Week 5 - 21-year-old, Arthur Pushkin from Waterford. Arthur came out as gay as a teenager and describes that experience, especially a family member's reaction, and his journey ever since.

Week 6 - 17-year-old, Mia Dunne is from Co. Wexford. She is living with Tourette's syndrome; a neurological disorder that she wants people to understand better. From explaining her ticks and how this disorder affects her day to day life, Mia uncover her personal story of this hidden disability.
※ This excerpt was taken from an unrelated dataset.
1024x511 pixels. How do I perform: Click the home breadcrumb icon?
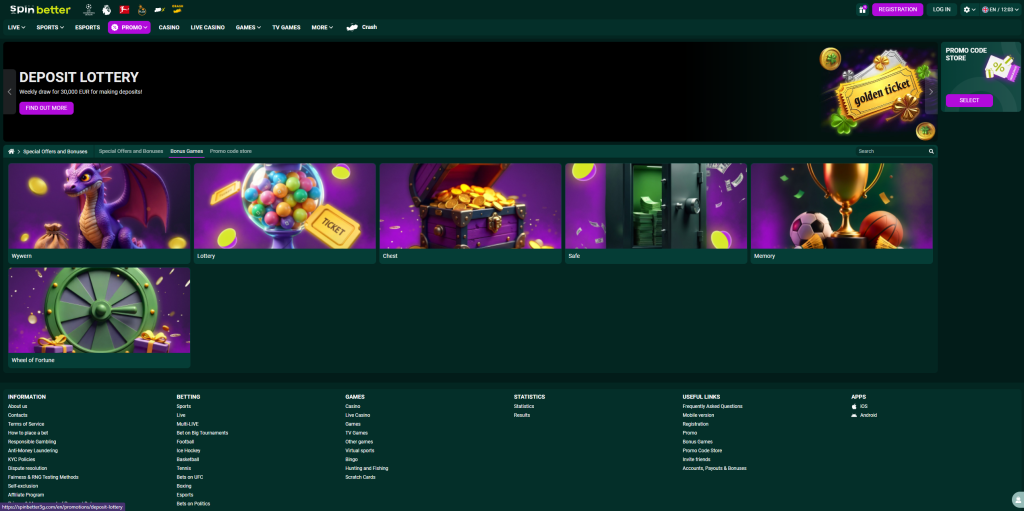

Week 7 - Waterford’s Sophie Phelan and Wicklows’ Shona Nugent, who happened to meet while on work experience here in Beat, are best friends. Shona describes her experience of sitting the Leaving Cert while Sophie talks about her tinnitus diagnosis. Their support for each other is evident throughout the diary.

Week 8 -  Paraic Fearon. A 25-year-old Waterford resident who remembers moving to Ireland at the age of nine and reflects on his experience growing up as a biracial kid in both Ireland and the UK.

Week 9 - 22-year-old Mindulee Seneviratne was born in Sri Lanka and moved to Wexford as a baby. She has accomplished many things in school, college and beyond, and she tells us about it all in her diary.

Week 10 - Cyan Doyle, a twenty old Wexford student, whose love for drama and the arts has influenced her college choice.